Dietary glucosinolates are under intensive investigation as precursors of cancer-preventive isothiocyanates. Quantitation of the dose and bioavailability of glucosinolates and isothiocyanates requires a comprehensive analysis of the major dietary glucosinolates, isothiocyanates, and related metabolites. We report a liquid chromatography with tandem mass spectrometric detection (LC–MS/MS) analytical method for the comprehensive analysis of the seven major dietary glucosinolates, related isothiocyanates, and putative amine degradation products. The parent glucosinolates were sinigrin, gluconapin, progoitrin, glucoiberin, glucoraphanin, glucoalyssin, and gluconasturtiin. The LC–MS/MS analysis method for these compounds was developed and validated; a standard addition analysis protocol was used generally to avoid the requirement for stable isotopic standards. Where stable isotopic standards were available, internal standardization with these gave estimates in agreement with those obtained by the standard addition analysis protocol. For glucosinolates, negative ion electrospray LC–MS/MS analysis was performed.
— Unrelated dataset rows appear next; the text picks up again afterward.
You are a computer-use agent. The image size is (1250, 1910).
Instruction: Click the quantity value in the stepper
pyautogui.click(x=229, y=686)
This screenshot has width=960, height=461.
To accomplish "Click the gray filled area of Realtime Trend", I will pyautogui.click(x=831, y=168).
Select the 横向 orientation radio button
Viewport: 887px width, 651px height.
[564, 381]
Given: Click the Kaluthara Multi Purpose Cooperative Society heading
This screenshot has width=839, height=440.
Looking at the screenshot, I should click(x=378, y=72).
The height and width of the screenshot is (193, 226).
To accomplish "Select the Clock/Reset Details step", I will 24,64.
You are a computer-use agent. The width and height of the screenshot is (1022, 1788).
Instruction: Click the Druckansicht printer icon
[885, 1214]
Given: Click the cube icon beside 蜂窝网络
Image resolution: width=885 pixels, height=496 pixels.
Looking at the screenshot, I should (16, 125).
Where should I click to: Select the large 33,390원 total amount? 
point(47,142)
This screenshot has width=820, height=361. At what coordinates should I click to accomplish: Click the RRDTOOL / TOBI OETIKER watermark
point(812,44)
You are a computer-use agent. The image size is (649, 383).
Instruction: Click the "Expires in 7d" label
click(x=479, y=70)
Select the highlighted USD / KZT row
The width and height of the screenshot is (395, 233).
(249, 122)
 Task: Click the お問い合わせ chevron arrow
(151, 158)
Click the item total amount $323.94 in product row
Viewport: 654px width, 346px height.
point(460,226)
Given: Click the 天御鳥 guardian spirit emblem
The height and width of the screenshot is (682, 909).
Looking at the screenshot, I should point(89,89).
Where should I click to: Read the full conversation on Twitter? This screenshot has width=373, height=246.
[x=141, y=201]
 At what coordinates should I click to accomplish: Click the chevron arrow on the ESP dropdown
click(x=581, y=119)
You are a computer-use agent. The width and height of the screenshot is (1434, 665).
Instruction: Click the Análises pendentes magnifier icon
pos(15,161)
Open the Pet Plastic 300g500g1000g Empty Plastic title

Isothiocyanates and amines were prederivatized to the corresponding thiourea and N-acetamides, respectively, and were quantified by positive ion electrospray LC–MS/MS. The limits of detection were 0.5–2 pmol; the recoveries for glucosinolates, isothiocyanates, and amines were 85–90%, 50–85%, and 60–70%, respectively; and the intra- and interbatch coefficients of variation were 1–4% and 3–10%, respectively. These methods provide facile access to comprehensive analytical data on the major dietary glucosinolates and related metabolites to quantify inputs and metabolic formation of these compounds in cancer prevention and related studies.